The Stockethill Story

The First Year - Developing Thoughts

Reading the Gospels and Planting a Church

Ian had arrived in the parish with a plan for how to plant a church. At the heart of this plan was an observation that Jesus had a pattern of ministry that could be repeated by his followers; he gathered a crowd, called some to follow him, discipled them and sent them to do the same.

Over a period of five years, the core group would gather a crowd of people, call some to commitment and into discipleship. The Core would grow, the crowd would grow, the church would develop in size and maturity.

When the team arrived with only a small group of four people, they turned to the gospels again, asking again what it was Jesus was doing with his disciples in the hope that they would see for themselves what it was Jesus would have his church do today. Their study left them with the conviction that they were to give God his proper place, to love and care for one another and to help each other mature in Christ, and to to serve others with the love of Jesus. They quickly realised that Jesus himself had already provided them with this teaching in his commands to love God, to love one another and to love your neighbour as yourself, but nonetheless the experience of reading the gospels as a church planting team, in the context of the work itself, was influential. Their understanding of themselves as a team and their mission was shared and could be traced directly back to their common reading of Scripture.

This reading of Scripture was worked out in more detail. So, for instance, loving your neighbour implied, ‘Welcoming everyone no matter why they came.’ The fact that Jesus ‘gathered a crowd’, implied that there would be significant diversity of people, opinions and motivations in any crowd that the church gathered. ‘Giving God his proper place’, has been an influential statement for the church’s worship, corporately and individually.

[Is there a complete document of these points?]

Studying or Engaging?

The team did this studying in the front room of the Manse. Ian comments that it was easier to stay in the house and do this ‘preparation’ than to be out in the community. It was not wrong to do this study, and in fact it was helpful, but Ian himself was conscious that there seemed little choice: they weren’t sure what to do when they left the house – so they stayed in in order to figure that out.

In fact, the group experienced pressure not just internally, but also from outside to be more active in ‘ministry’. We have already mentioned how Ian initially refused to be involved in contributing to ministry in a nursing house because he had felt it would be a distraction from his primary task.

Discipleship

Discipleship was an important element of the cycle of ministry pioneered by Jesus that Ian had identified and was attempting to emulate.
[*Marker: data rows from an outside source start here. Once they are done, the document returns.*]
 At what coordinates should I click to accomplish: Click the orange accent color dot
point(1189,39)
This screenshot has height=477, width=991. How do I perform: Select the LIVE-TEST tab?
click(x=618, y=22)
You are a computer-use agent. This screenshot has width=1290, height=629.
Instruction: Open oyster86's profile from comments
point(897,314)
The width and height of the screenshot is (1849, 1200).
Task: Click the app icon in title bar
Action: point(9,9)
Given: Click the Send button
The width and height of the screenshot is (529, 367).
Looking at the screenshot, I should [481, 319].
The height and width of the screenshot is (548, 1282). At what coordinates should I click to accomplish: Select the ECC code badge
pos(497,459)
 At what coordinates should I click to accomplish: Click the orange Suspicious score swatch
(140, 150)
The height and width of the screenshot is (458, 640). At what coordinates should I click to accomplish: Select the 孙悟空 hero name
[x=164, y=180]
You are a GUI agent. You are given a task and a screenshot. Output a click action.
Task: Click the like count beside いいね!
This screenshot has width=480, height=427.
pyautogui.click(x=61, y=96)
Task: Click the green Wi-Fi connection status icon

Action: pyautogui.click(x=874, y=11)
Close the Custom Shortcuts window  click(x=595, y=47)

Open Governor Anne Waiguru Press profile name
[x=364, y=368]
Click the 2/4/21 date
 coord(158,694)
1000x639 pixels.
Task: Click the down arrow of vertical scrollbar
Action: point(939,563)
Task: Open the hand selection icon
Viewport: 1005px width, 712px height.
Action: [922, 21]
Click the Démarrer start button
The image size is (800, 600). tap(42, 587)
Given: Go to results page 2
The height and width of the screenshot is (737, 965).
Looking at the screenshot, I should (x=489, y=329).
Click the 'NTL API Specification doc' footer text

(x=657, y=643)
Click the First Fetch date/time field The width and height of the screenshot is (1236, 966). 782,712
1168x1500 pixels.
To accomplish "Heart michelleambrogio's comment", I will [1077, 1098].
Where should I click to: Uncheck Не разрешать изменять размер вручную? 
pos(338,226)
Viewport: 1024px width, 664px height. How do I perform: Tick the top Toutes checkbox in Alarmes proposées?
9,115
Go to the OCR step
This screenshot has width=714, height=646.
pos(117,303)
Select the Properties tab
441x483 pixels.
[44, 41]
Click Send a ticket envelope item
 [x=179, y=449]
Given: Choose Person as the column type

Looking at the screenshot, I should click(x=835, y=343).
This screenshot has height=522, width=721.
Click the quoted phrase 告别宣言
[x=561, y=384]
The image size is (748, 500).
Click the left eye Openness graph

Ian’s experience of growth in faith was that he had not had relationships of close accountability that challenged and enabled the believer to follow Christ more closely. They began in Stockethill by using established programmes of ministry that regulated the believer’s communal life and demanded the sharing of vulnerabilities that were hindrances to ministry. The disciple ‘dealt with their baggage’, ‘discovered who they were in Christ’ and found their place to serve in the church. The material and method appeared attractive and they had experienced some degree of success with it in other church contexts as well as being aware of their use by others they respected. They wanted their church to have a pattern of corporate life in which this kind of spiritual development could occur quite naturally.

In practice, Ian argues that they found the methods had weaknesses. They were too regimented. People’s emotional and psychological states couldn’t be unpicked and straightened in an orderly and predictable fashion: ‘We don’t work like that.’ And yet, despite all of this dissatisfaction, discipleship and spiritual growth did still occur. The very process of discovering the inadequacies of this approach to discipleship, of studying the gospels and sharing life together, was an act of discipleship: ‘It is the church living together in its shared experience that disciples people.’

Reflection

Reading the gospels should be a primary act of the church planter. For Stockethill, it grounded in the life of the church in the story and life of Christ. It was not an easy thing to do. The temptation was repeatedly to assume that we know what the gospels say and that therefore we need to get out do ministry. This temptation came from from within and without. From without, the team felt under pressure to ‘minister’ to the local area. The danger was that this would involve falling established patterns without the opportunity to understand afresh why these patterns existed, let alone to have the opportunity to change them. The danger also came from within. Ian’s anxiety that he was staying in a ‘holy huddle’ because he didn’t know what to do outside of it could not be resolved without delving deeper into their understanding of who Christ was. Yes he could have been out and about (and in fact was, to a greater extent than he admits), and perhaps things might have occurred, but how much of this activity might have taken away from this time of identity formation. And further, would that formation have occurred if the team had simply launched into ministry? This time of preparation, of discipleship, needed to be protected.

So preparation was necessary, and it’s hard to see this when feeling under pressure to produce results. One question to be asked at this point, is whether this identity formation needs to be repeated. The question cannot be answered at this stage in the story, but it will recur: once a church has established its identity, is there a danger that something has been lost. Plainly, the church cannot stay ‘in the front room’ forever but will a church need to return to that type of experience, of communion with Christ, again?

Finally, Ian explains how they concluded that discipleship primarily occurs through shared experience in Christian community. Is there more that could be said here. While it may be appropriate to point out some of the difficulties of using regimented discipleship material, perhaps more needs to be said about what are the essential practices of Christian community in which discipleship occurs?